Ирина ответить не успела.
Спиря вскинул голову. Лицо его перекосилось.
– Ты! – страшным шепотом сказал он. – Ты!… Это из-за тебя она… Я убью тебя!
– Артем! – предостерегающе крикнула Пищевой Набор. – Спиридонов, опомнитесь!
– Ты, сукин кот… Ты, падла…
– Спиридонов, прекратите немедленно!
Но Спирю было уже не остановить. Он подскочил к оторопевшему Кириллу и вцепился ему в горло.
– Если бы не ты, ее бы… Да я тебя… Сволочь полусонная!
«Почему полусонная?» – удивился Кирилл, с трудом отрывая Спирины руки от своей шеи.
Подскочили Фарат Шакирянов и Юраша Кривоходов, быстро скрутили Спирю в бараний рог. Тут же появился прапор Малунов:
– Рядовой Спиридонов!

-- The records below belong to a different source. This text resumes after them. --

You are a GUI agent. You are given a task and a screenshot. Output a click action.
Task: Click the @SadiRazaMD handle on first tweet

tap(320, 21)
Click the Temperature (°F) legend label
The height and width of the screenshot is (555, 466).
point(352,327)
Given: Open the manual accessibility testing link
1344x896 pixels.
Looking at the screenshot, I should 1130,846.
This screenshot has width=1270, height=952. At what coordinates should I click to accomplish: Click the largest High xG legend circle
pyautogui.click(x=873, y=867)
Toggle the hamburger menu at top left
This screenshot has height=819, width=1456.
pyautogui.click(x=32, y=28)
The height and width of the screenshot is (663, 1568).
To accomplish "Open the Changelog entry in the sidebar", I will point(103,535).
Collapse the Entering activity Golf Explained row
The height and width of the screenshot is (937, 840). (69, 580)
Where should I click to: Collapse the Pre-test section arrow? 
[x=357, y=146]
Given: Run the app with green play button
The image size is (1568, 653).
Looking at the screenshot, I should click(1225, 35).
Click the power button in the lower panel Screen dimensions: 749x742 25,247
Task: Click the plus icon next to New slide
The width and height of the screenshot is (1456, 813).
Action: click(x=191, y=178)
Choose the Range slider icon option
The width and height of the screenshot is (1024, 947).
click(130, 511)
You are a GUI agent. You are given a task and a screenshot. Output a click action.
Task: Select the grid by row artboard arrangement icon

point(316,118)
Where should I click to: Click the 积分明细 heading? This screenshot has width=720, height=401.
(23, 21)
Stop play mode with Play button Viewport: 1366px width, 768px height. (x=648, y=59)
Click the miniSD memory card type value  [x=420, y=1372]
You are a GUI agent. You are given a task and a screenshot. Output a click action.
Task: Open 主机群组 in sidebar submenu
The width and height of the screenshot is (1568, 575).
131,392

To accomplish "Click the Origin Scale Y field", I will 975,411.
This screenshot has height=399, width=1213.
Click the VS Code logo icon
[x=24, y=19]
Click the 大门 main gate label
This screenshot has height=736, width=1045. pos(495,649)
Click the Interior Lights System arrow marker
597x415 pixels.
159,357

Отставить!
Багроволицый Спиря, все еще порывающийся рассчитаться с Кириллом, оглянулся на прапора, потом на тех, кто держал его за плечи.
– Вы понесете наказание за нападение на старшего по званию, – продолжал прапор. – Сдать оружие!
Лицо Спири вдруг сделалось обиженным и растерянным, бешенство слетело с обрезка, как снежная шапка с потревоженной елки. Шакирянов расстегнул кобуру на Спирином поясе и вытащил Спирин трибэшник, передал прапору.
– Рядовой Спиридонов! Даю вам неделю ареста с отбыванием в карцере! Ефрейтор Кривоходов! Поручаю вам с рядовым Шакиряновым доставить арестованного на базу и передать дежурному!
– Есть доставить арестованного на базу и передать дежурному! – отозвался Юраша.
– Можете воспользоваться взводной атээской. Я сейчас доложу обо всем и вызову с базы другой транспорт!
Спиря совсем сдулся, багровое лицо его сделалось мертвенно-бледным. Так бывает только от жуткого стрема. Однако Кирилл подозревал, что боялся Спиря вовсе не ареста и вовсе не за себя.
– Господин прапорщик, у Спиридонова просто башню снесло. Может, не стоит…
Прапорщик резко повернулся, будто намеревался заехать Кириллу по физиономии:
– Отставить, сержант Кентаринов! Данный вопрос находится вне вашей компетенции! Кривоходов! Выполняйте приказ!
И Юраша с Шакиряновым повели Спирю к машине.
Через пару минут взводный глайдер взмыл в небо и понес арестанта и новоиспеченных охранников на юго-восток.
Прапорщик напялил на голову ПТП и отошел в сторону – общаться с вышестоящими начальниками. А Кирилл вновь улегся но травку и посмотрел на Пару Вин невидящим взором.
– Да ладно тебе, – проворковала та. – Не поджаривай ботву! Ты-то ни в чем не виноват.
Однако Кирилл вовсе так не считал. Вина его перед самим собой была определена и доказана. Он самонадеянно взялся сразу за два сложных занятия, а квалификации имелось только на успешное выполнение одного. И если бы не Ксанка, бросившаяся на его защиту, не думая о собственной безопасности, то сержанта Кентаринова везли бы сейчас в лазарет вместо нее. А может, и вовсе в морг.
38
Новый день начался как и все предыдущие, – с подъема, зарядки и завтрака. И вроде бы все было как прежде. Кроме главного – теперь рядом не было Ксанки – ни в строю, ни за столом. И Спири за столом, естественно, тоже не было.
Кирилл его понимал и не таил зла. Возможно, на месте Спири он бы и сам поступил точно так же. Вчера, после возвращения на базу, он попытался еще раз подкатиться к прапору, попытался еще раз защитить провинившегося, но Малунов и слушать не пожелал.
Дисциплина в подразделении начинается с личной дисциплины каждого бойца, и никаких оправданий конфликтам между своими быть не может. И даже если вы этого еще не поняли, сержант Кентаринов, жизни сама вобьет в вашу голову это понимание. Галакт должен идти в бой, будучи уверенным, что не получит удар в спину…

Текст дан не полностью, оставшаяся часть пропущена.